WHAT NEEDS TO BE DONE: Every line of the entries that holds the word "computer" is to be copied.

ENTRIES PROVIDED:
————
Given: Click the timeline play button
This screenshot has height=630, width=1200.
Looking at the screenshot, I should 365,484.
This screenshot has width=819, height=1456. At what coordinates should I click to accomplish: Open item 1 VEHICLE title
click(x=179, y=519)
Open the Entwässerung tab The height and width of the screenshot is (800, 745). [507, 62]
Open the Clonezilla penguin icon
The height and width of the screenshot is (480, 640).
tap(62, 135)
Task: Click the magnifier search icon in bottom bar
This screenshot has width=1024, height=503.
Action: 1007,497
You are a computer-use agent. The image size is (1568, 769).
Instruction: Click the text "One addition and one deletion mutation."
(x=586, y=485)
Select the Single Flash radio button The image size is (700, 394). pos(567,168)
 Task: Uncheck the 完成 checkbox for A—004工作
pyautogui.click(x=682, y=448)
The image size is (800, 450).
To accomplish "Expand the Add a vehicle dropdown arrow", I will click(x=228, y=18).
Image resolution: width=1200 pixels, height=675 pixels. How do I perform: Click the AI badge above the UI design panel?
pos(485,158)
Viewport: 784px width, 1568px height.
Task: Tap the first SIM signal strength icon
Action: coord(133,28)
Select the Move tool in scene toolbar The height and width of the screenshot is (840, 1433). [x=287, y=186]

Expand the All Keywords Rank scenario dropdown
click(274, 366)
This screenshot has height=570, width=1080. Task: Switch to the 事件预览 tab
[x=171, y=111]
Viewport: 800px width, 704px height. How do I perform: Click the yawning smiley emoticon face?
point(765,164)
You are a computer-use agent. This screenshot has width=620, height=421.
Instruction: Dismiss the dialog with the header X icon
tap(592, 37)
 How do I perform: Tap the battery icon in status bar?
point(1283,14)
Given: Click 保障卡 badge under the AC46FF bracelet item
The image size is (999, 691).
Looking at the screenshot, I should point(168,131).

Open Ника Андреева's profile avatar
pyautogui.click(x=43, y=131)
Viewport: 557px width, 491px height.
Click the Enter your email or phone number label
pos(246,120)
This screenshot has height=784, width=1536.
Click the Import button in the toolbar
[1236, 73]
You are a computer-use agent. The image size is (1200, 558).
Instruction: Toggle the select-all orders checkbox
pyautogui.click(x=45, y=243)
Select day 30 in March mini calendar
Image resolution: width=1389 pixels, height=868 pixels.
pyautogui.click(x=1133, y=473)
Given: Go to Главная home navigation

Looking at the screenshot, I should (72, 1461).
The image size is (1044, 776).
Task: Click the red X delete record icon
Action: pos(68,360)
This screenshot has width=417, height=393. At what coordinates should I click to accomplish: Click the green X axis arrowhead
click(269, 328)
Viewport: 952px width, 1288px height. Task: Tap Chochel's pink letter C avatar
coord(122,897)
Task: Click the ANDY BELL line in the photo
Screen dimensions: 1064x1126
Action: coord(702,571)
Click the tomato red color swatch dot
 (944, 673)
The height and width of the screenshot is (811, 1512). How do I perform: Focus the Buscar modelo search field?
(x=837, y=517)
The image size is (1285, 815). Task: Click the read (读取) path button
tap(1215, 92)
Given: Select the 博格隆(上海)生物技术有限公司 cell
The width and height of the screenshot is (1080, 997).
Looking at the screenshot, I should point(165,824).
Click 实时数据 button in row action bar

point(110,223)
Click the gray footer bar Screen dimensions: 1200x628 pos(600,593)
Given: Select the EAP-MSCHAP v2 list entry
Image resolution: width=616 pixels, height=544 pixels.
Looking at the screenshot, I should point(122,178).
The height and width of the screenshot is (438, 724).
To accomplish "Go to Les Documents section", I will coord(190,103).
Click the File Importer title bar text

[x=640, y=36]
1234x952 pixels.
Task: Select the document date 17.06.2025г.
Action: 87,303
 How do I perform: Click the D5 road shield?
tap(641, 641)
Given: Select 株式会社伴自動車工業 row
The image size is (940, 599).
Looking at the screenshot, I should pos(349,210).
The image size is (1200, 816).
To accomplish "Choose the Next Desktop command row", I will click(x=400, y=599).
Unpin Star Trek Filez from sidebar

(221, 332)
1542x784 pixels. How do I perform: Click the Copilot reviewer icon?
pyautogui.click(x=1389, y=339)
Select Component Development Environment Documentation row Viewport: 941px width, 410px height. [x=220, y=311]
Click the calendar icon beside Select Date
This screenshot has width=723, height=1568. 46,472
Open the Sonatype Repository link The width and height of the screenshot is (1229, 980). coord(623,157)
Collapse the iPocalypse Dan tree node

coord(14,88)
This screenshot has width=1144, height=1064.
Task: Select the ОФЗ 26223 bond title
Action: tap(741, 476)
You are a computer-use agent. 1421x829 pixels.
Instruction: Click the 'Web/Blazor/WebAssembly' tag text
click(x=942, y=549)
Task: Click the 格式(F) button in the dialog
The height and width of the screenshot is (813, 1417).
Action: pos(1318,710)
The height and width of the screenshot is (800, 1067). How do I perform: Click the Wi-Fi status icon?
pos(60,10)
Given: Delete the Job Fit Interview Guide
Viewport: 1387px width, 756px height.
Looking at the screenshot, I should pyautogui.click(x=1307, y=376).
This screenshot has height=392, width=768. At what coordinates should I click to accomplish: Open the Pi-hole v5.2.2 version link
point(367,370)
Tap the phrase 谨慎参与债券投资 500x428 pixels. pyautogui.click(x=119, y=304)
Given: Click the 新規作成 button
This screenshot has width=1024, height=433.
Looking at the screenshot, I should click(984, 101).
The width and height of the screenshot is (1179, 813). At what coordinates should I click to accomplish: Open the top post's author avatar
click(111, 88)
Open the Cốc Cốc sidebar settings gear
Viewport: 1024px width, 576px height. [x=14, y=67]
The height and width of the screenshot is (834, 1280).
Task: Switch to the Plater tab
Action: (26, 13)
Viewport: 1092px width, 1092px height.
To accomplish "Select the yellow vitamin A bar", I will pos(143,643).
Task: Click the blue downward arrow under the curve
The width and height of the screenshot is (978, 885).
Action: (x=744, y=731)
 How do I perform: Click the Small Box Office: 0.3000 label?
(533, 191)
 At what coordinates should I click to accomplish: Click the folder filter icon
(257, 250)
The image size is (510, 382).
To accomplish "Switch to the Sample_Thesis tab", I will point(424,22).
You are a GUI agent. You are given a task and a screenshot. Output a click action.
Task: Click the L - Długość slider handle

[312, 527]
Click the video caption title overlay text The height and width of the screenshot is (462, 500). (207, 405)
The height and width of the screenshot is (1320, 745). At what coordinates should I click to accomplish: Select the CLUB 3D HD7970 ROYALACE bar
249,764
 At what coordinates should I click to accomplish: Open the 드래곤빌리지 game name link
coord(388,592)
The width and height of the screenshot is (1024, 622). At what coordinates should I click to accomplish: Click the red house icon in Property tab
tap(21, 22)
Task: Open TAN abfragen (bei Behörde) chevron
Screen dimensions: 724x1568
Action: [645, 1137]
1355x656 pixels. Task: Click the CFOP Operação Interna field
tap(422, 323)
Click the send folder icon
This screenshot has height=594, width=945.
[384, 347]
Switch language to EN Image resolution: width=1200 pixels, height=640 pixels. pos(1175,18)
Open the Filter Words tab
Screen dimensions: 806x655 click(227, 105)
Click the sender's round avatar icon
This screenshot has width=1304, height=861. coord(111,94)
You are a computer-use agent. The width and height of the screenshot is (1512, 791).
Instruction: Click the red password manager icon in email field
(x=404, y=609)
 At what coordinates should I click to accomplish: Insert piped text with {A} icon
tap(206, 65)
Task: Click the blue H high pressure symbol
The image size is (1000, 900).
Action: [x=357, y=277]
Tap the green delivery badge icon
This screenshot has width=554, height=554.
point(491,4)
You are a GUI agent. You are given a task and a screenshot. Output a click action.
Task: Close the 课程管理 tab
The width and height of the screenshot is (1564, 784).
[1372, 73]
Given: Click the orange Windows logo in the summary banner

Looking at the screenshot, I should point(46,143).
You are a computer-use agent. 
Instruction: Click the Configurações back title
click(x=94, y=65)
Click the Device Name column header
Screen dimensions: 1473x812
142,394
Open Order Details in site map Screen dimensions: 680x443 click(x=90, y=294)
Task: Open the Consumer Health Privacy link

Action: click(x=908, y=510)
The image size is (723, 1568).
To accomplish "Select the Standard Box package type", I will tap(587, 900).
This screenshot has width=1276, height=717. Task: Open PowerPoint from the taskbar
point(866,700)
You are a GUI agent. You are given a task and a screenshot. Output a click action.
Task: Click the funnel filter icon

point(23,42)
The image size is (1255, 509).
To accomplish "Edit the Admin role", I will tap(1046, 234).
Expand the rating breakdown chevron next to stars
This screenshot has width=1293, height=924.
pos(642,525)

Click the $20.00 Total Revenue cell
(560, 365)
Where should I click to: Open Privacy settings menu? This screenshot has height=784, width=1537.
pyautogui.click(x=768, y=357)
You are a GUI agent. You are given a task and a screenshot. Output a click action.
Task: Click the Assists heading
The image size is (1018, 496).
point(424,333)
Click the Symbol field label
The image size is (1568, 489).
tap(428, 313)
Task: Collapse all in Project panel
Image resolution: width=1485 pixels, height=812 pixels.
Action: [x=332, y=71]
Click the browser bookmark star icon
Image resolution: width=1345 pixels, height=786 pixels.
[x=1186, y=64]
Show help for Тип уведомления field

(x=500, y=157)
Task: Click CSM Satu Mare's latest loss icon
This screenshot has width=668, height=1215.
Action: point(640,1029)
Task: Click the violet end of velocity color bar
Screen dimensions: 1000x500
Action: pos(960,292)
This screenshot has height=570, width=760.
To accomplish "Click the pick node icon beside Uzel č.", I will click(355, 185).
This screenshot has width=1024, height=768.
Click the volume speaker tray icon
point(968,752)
————
TASK SOLUTION:
You are a computer-use agent. The image size is (1568, 769).
You are a computer-use agent. This screenshot has width=620, height=421.
You are a computer-use agent. The image size is (1200, 558).
You are a computer-use agent. 1421x829 pixels.
You are a computer-use agent. The width and height of the screenshot is (1512, 791).
You are a computer-use agent. 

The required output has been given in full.